Please leave a comment on this blog and tell me what plans or successes you’ve had in this campaign against rudeness. Together we can make this a better world!

Thank you, Cindy A. Matthews


hotcha12 said...



marybelle said...

I think sometimes people just DON'T think. They open their mouths just to be heard without any thought to the possible consequences. THINK people!!!

Anonymous said...

Cindy you are so right about politeness and manners have disappeared. But this started back in 1980 when my oldest child started school and I lost my identy! As a child I learned Manners, and to address adults as mame, mister, and miss and most important please & thank-you. It seems that forms of these thing have disappeared from the dictionary. For 20 yrs I had NO Last Name and suddenly instead of a last name when the children reached high school they started to refer to me by my first name!

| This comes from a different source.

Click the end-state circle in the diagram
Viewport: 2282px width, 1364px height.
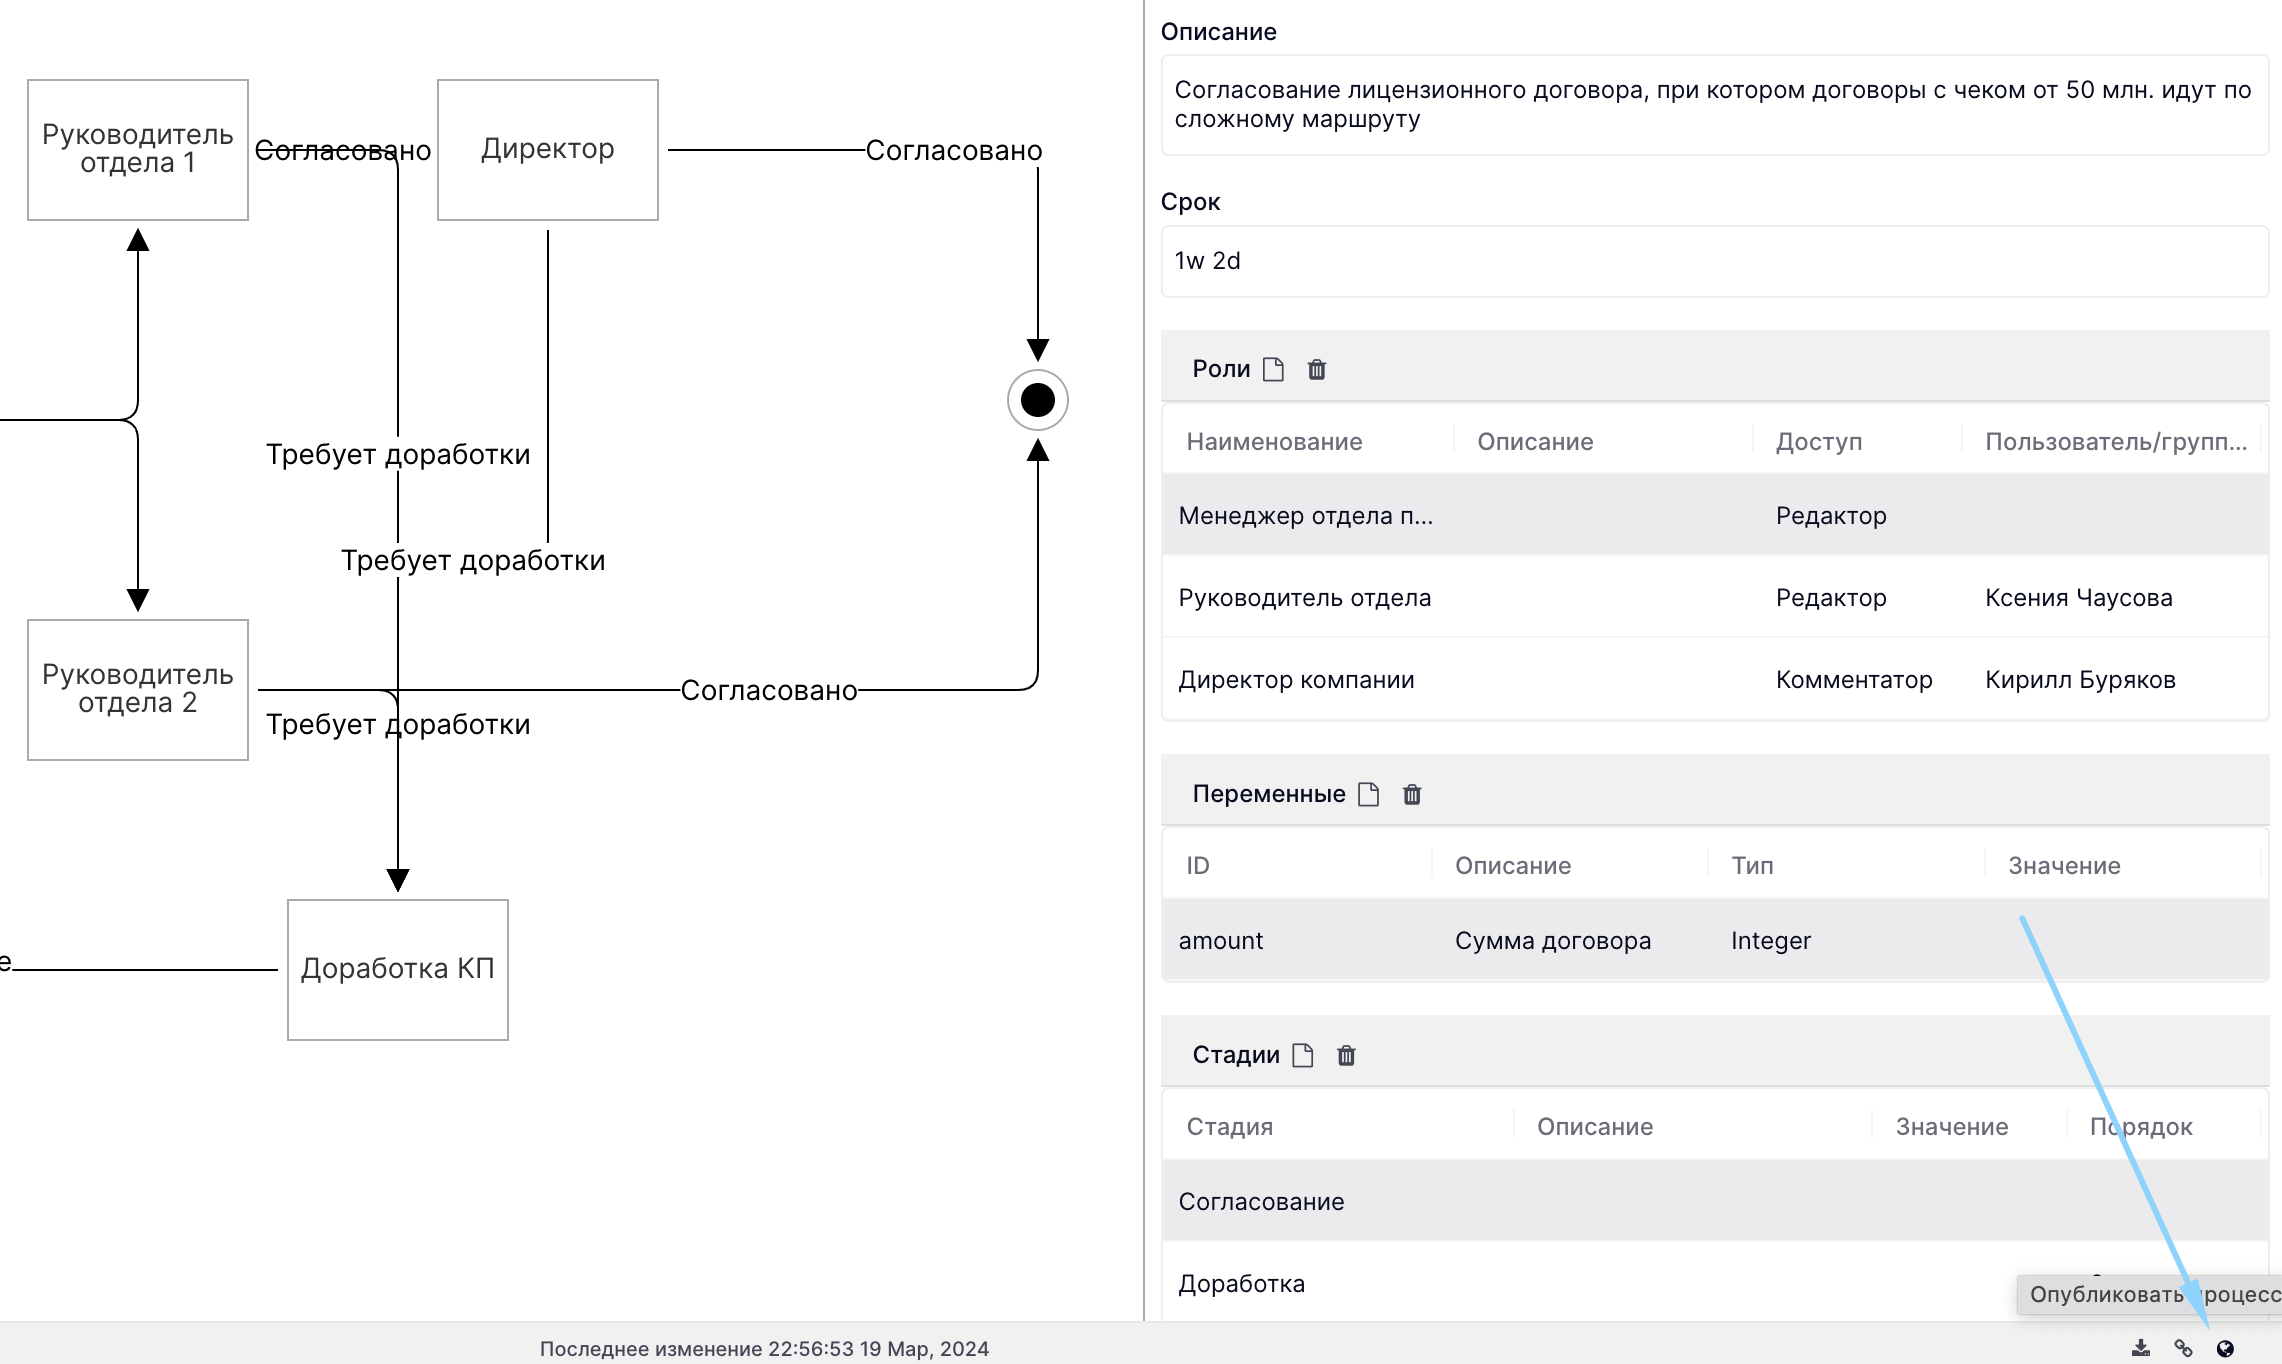click(x=1038, y=400)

Maybe I am overly sensitive but where have manners and respect gone?

Cindy said...

Thanks for the comments so far... I'm with you Susan--whatever happened to simple good manners? I admit I'm not always the best at remembering my "please and thank yous", but when did it become "acceptable" to tear down people in the name of "fun"? Marybelle is right on the money--we're not THINKING before we act--talk, text, email, etc. If we slowed down before we responded, we might just realize that sometimes it's better not to respond if we can't think of anything polite to say.

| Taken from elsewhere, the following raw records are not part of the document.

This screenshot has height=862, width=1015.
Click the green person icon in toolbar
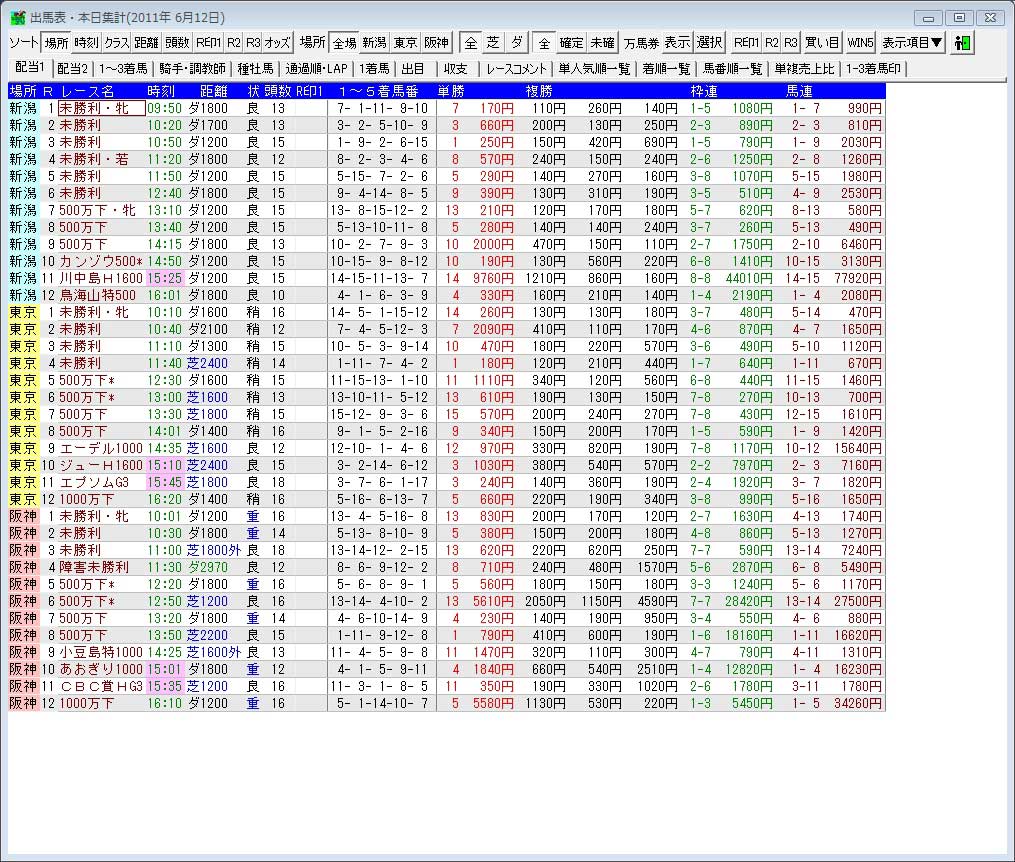click(962, 43)
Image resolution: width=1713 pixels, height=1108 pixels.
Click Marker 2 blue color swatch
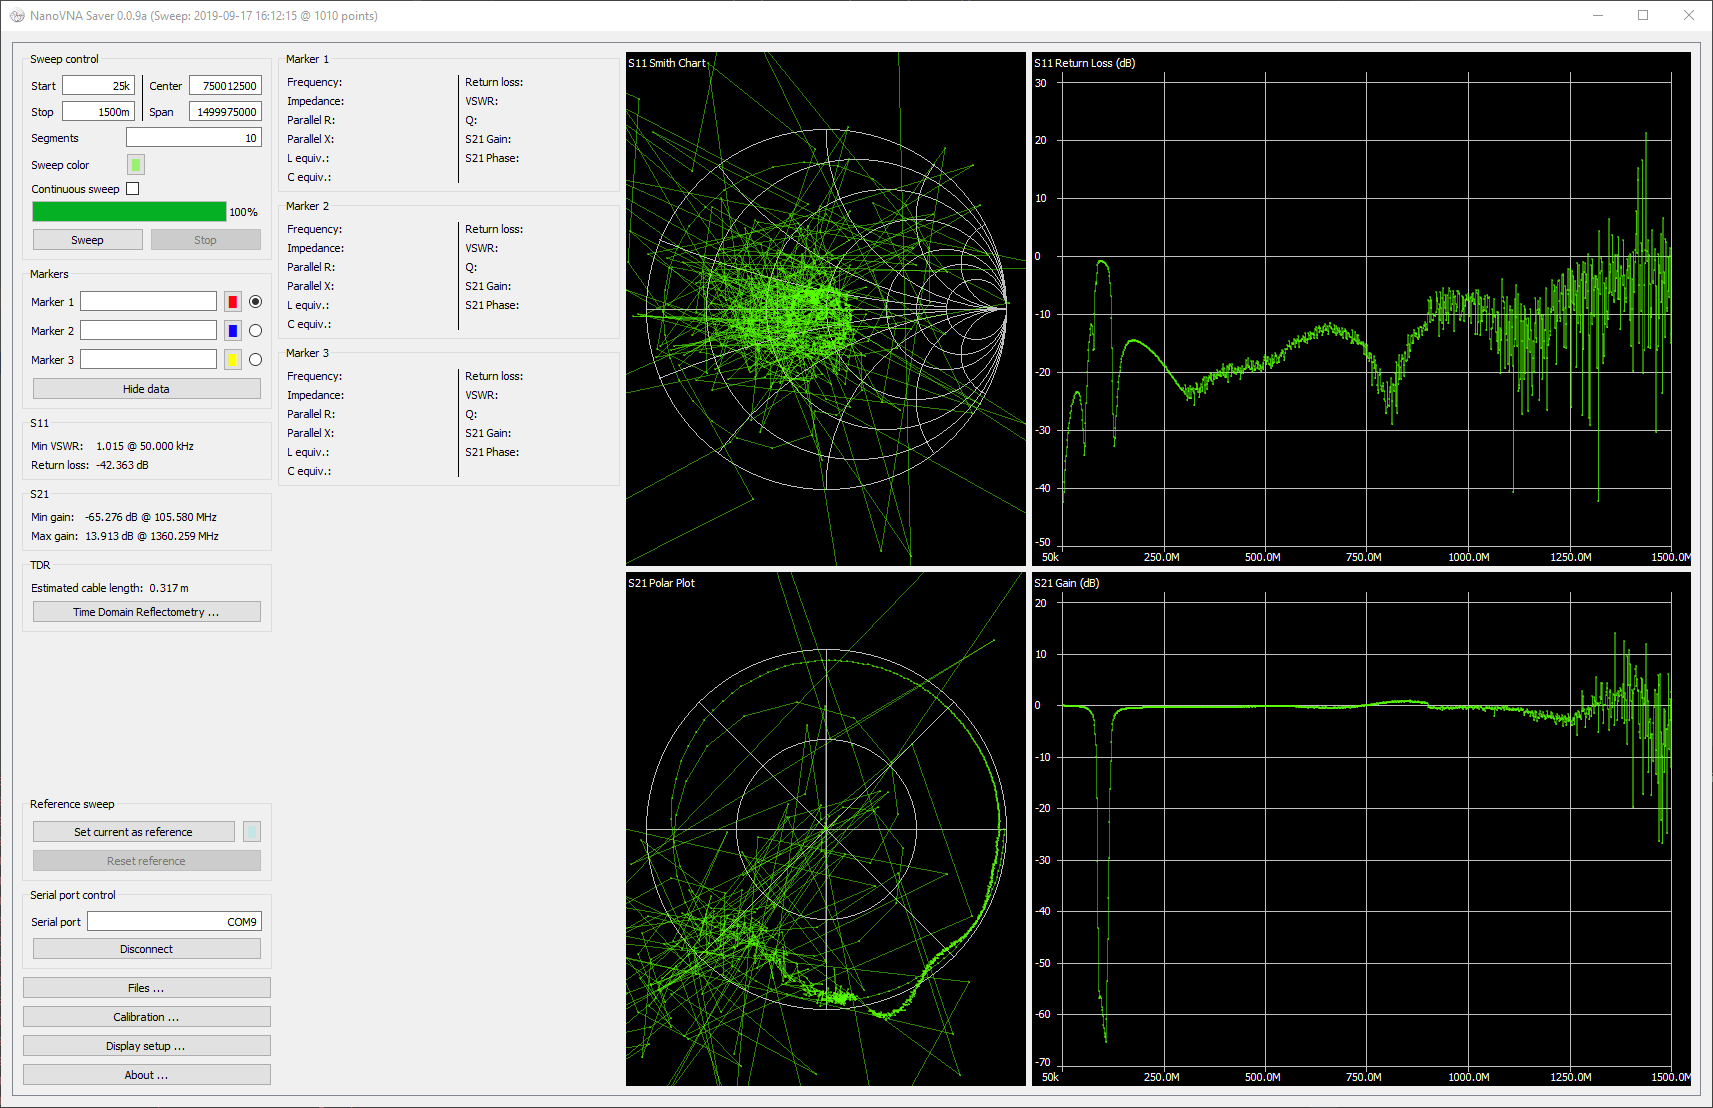[233, 331]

Linda--have my anti-snark resolution and go for it all you want! ;)

Debby said...

I agree with you and have decided to post that.
debby236 at att dot net

Zo said...

Well, ladies, it seems to me that there are two insidious forces at work. One is the home/community level, which allows youngsters to grow up without learning the basics of civil behavior and the value of an apology. The other is the media (and yes, I do think they fairly deserve the hit for this), which allows anyone to say what they wish and seems to encourage the admiration of someone whose sole argument is "You're crazy/liberal/conservative/anti-American - fill in the blank". People who are experts in their fields or who make considered and careful responses to an issue are regularly ignored in favor of those who like to scream. Personally I would be in favor of passing around gag balls.

Cindy said...

Well said, Zo! Everything starts at home--especially learning good behavior and manners. So I realize that pointing a finger at the "snarkers" is really me pointing a finger at myself. I need to model good manners so others will, in turn, model them back. We need to get this message out to the world--but has the world become so jaded (and deafened by the screams)that all it pays attention to is the negativity of snark? Let's hope not.

Anonymous said...

It's sad when even your boss responds to your emails with snark.
and of course, I hesitate to respond in kind, because I don't know he might react to "in Kind"

Cindy said...

That is so sad (and stressful for you) that your boss sends snarky responses, Kat... I think your hesitation is a good thing, because it means you're THINKING and considering the negative consequences of replying with more negativity. One can only hope that if we respond in a positive, non-snarky manner to snark emails, eventually the other person will catch on that the snark isn't working and give it up. Good luck with your boss!